■ **EXERCISE INPUTS**
-.-.-

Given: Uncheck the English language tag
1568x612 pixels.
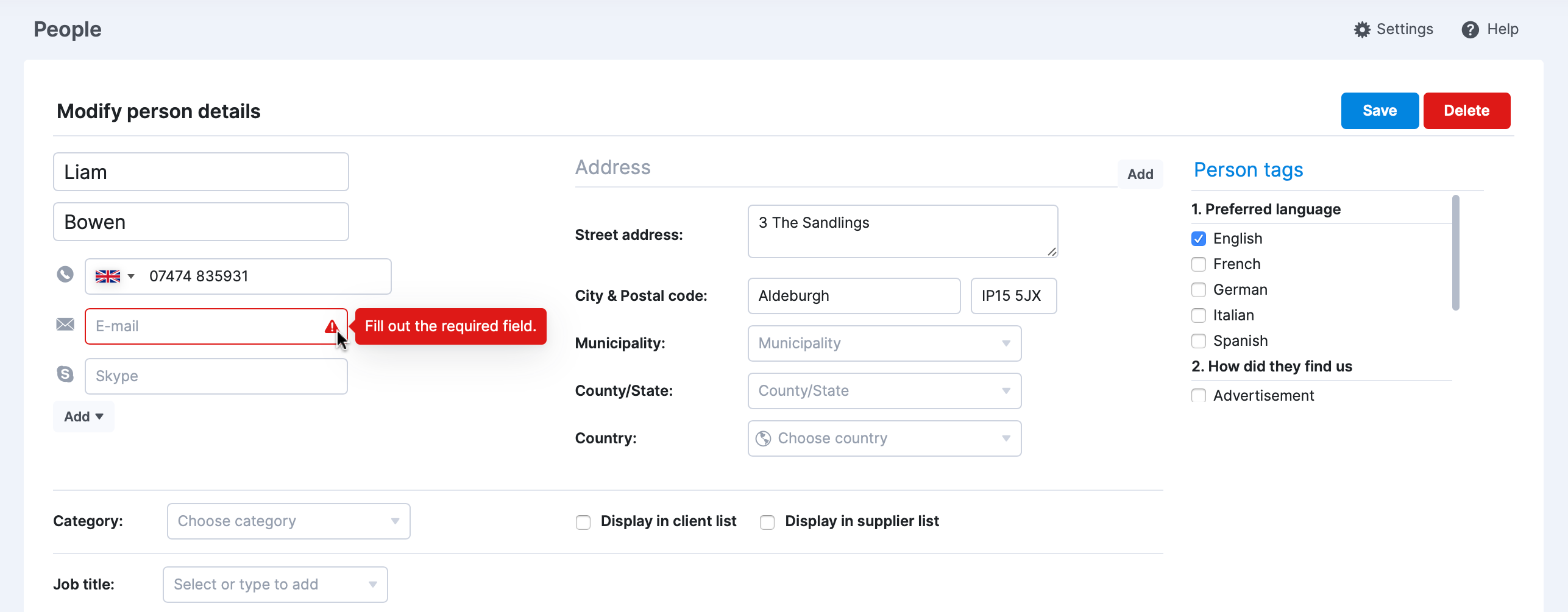Looking at the screenshot, I should coord(1198,239).
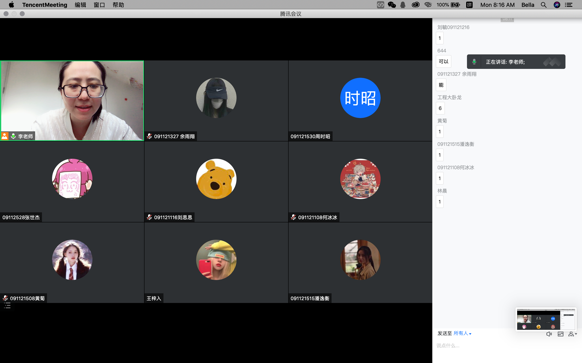Click the chat speaker mute icon
582x363 pixels.
coord(549,334)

-.-.-

■ **ASSIGNMENT**
Return every entry unchanged and skip the pictures.

■ **RESPONSE TO THIS TASK**
Given: Uncheck the English language tag
1568x612 pixels.
Looking at the screenshot, I should coord(1198,239).
Click the chat speaker mute icon
582x363 pixels.
coord(549,334)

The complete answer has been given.